Non-disclosure divorce secrets highlighted by Panama Papers scandal
It is a well-known fact that Courts across England and Wales are intolerant of non-disclosure divorces. But the recent Panama Papers scandal has revealed numerous methods used by Britons to hide their assets from the High Court – and from their ex-partners.
Some 11 million files released by Mossack Foneseca, the Panama-based legal firm at the heart of the data leak, have revealed how several wealthy clients were able to conceal their net worth.
In one notable case from 2013, husband Scot Young successfully and unlawfully concealed his assets from ex-wife Michelle in businesses and bank accounts in Monaco, Russia and the British Virgin Islands – assisted by Mossack Fonseca and other offshore providers.

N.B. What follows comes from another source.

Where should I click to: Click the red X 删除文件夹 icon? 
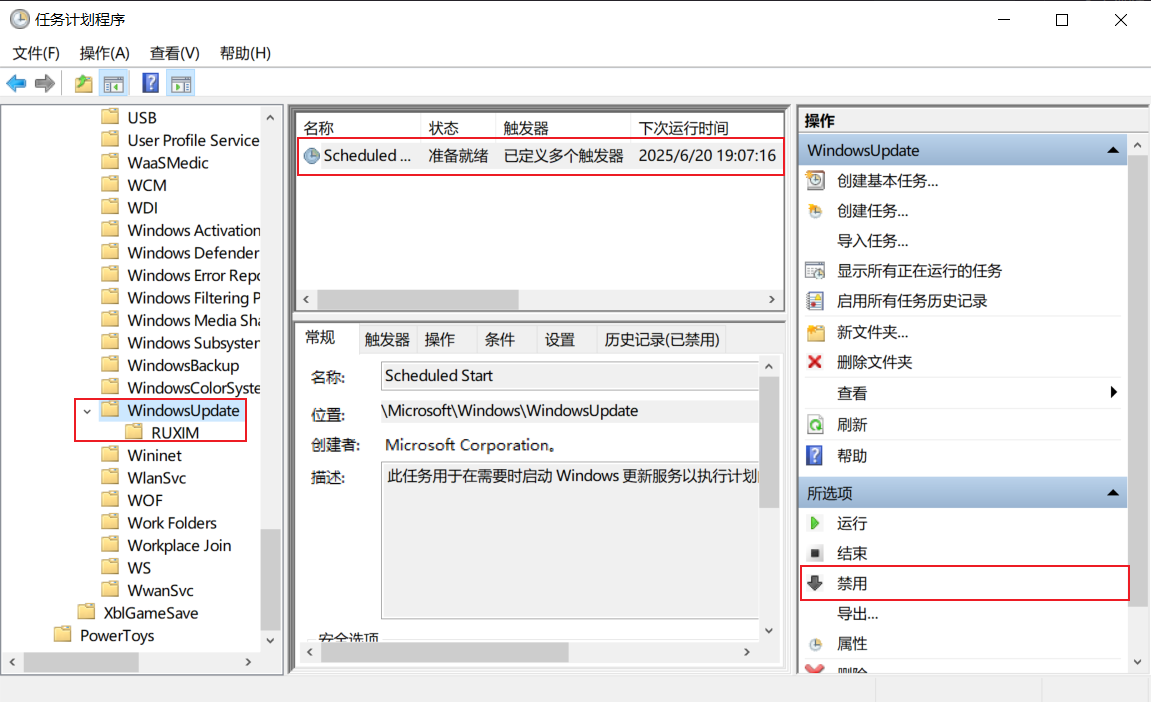816,362
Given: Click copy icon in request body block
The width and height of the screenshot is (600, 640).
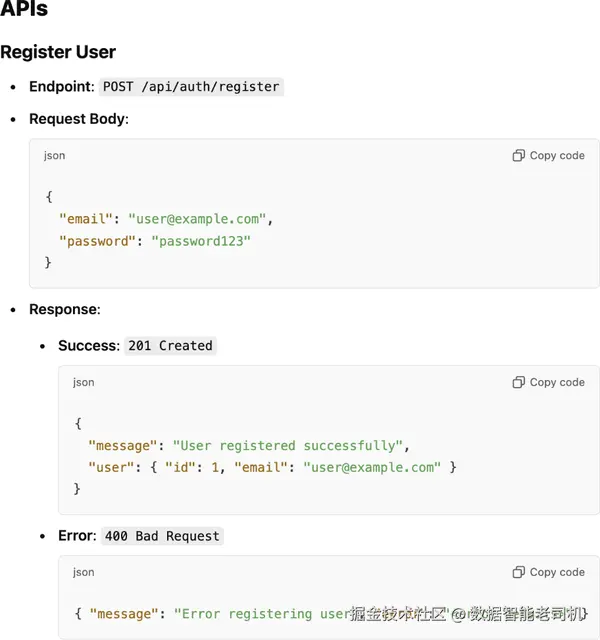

A Court offered a disgruntled Mrs Young a £20m lump-sum order, which she deemed a ‘disgraceful’ sum, as she believed her husband was worth ‘billions of pounds’.
Mr Young passed away as an ‘undischarged bankrupt’ in December 2014 and his ex-wife has since struggled to enforce the order.
However, thanks to a landmark Supreme Court ruling in 2015, any divorce settlement made while relying on dishonest non-disclosure can now be reconsidered in the event of new evidence.
This means that Mrs Young, and other divorcees in similar positions, could now be in a strong position to appeal.